A report released in May by the Department of Labor projects how caregiving for children and parents affects women over the course of their careers, eating into their retirement savings and costing them wages and promotions.
The research projected the lifetime employment costs brought on by unpaid family care for women born between 1981 and 1985, now entering their early 40s, who have already taken on care for their children and will likely care for their parents, parents-in-law and spouses. The estimate is adjusted for inflation and is in 2021 dollars.
These figures, which appear in a report commissioned by the department’s Women’s Bureau, have not been estimated before.
“At some point in our lives we all need care, and women often provide this care in our families. And while family care may be priceless, that does not mean that there’s no cost to those providing it,” said Wendy Chun-Hoon, the director of the Women’s Bureau, during a call with reporters.
The report focused on women because they are the most likely to provide unpaid caregiving: In 2021, 66% of women with children younger than age 6 participated in the labor force, compared with 94% of men with children younger than 6, according to the Bureau of Labor Statistics. The bureau does not collect any data on nonbinary people.
The numbers are still very likely an undercount, the Women’s Bureau said. Because of limitations in the data, the research excludes care for adults with disabilities and caregiving costs unrelated to employment, such as the cost of day care and the emotional impact of caregiving.
Of the $295,000 figure, 80% is attributed to lost earnings due to caregiving and 20% is lost retirement income as a result of lower wages.
Of the $295,000 figure, 80% is attributed to lost earnings due to caregiving and 20% is lost retirement income as a result of lower wages. The majority of the loss in wages comes from caring for children. Care for other adults totals only 15% of the costs, researchers found, because women are less likely to reduce their employment to provide it.
The impact of caregiving on women’s earnings also varies widely across race, educational background and the number of children a woman has.

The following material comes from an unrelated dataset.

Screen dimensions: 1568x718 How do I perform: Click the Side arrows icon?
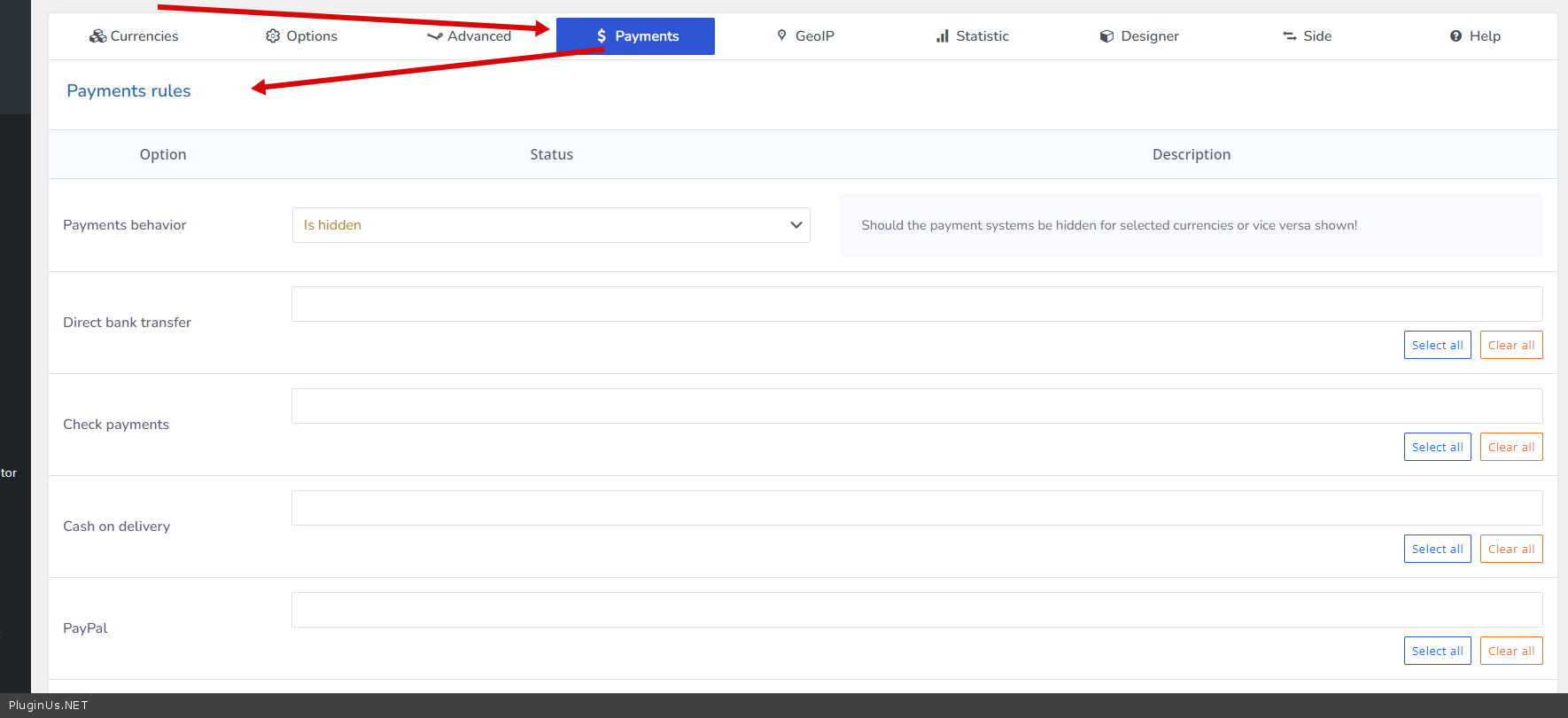(1289, 36)
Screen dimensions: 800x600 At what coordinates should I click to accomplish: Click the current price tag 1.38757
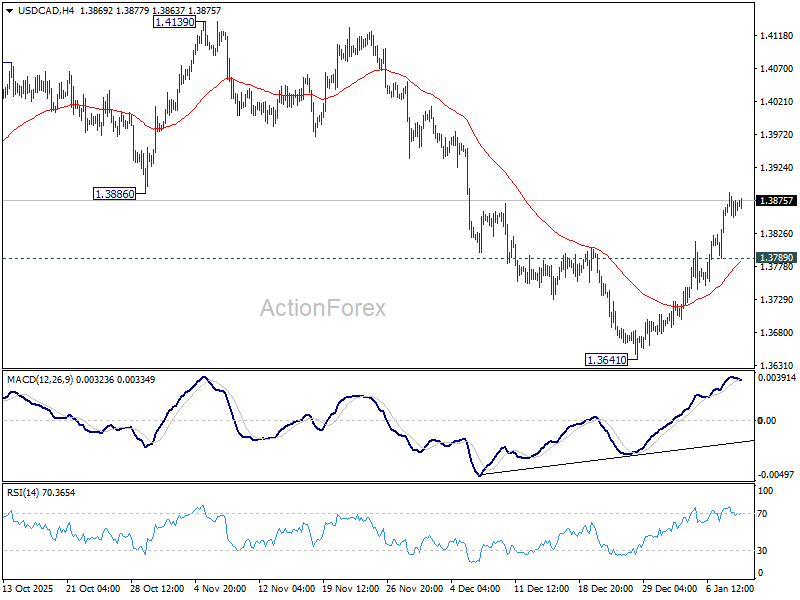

The loss in lifetime earnings is higher for mothers who are college-educated, averaging $420,000 in lost wages and retirement savings over their lifetimes. Mothers who completed high school lost $202,000 on average due to caregiving, and mothers who did not complete high school lost $122,000.
More children compounds the issue: On average, employment-related costs amount to $151,000 for mothers with one child, $343,000 for mothers with three children and $464,000 for mothers with five or more children.
The impacts are particularly outsized for Latinas, who are more likely to have more children and work in low-paying jobs with very limited flexibility, the report found. Less pay also means there are few child care options — the average annual cost of child care in the United States is nearly $11,000, which is out of reach for many Latinas. Without access to care, Latinas see their lifetime earnings slashed by 19%, the most of any racial group. That figure is 8% for Black mothers, 15% for White mothers and 14% for other groups, which includes Asian American, Pacific Islander and Native Hawaiian (AAPI) mothers. Small sample sizes make it difficult to separate out data for certain groups, including AAPI women.
Black women, who are historically the group of women with the highest labor force participation rate, are the least likely to scale back their employment for caregiving. And so while that amounts to less lifetime lost earnings — $149,000 on average, the lowest of any group — that signals a scarcity of choice rather than economic prosperity.
Despite the recent advancement of child care legislation, quality child care remains inaccessible for most parents.
“It’s more of a story about how Black mothers can’t afford to work less due to things like the wage gap, lower levels of household wealth, all kinds of other systemic inequalities that lead to worse economic outcomes for Black women and for Black families,” said SJ Glynn, senior adviser for the Women’s Bureau. “Even these small reductions can have a really problematic impact when it comes to immediate economic security, and then longer term retirement security.”
It’s likely that care-related employment losses contribute to high poverty rates for elderly Black and Latinx adults, the report found.
Since the pandemic, renewed focus has been put on reducing child care costs for families and recognizing the caregiving roles that women play. The first women’s recession occurred during the pandemic specifically because, due to the closure of child care centers, women left their jobs to care for children full-time.
Since then, the country has tried to pass a comprehensive child care plan that would overhaul the industry, and though that plan failed, other long-stalled legislation has passed. A one-time expansion of the child tax credit passed in 2021 after decades of inactivity. The Pregnant Workers Fairness Act and the PUMP Act, two pieces of legislation designed to protect mothers at work, also passed years after they were first introduced. And earlier this year, President Joe Biden built in a first-of-its-kind child care requirement for businesses seeking large federal subsidies and signed a slate of executive orders aimed at lowering the cost of child care and elder care.
And yet, quality child care remains inaccessible for most parents. Women still see a wage gap, earning 77 cents compared to every $1 earned by White men, and women of color are still consistently the furthest behind. All of those are historic problems that, without targeted legislation, will continue to hurt the economy, Chun-Hoon said.
“Gender and racial inequality combined with our nation’s lack of care infrastructure and work/family policies … harms women, not just in the short term, but in the medium- and in the long-term,” she said.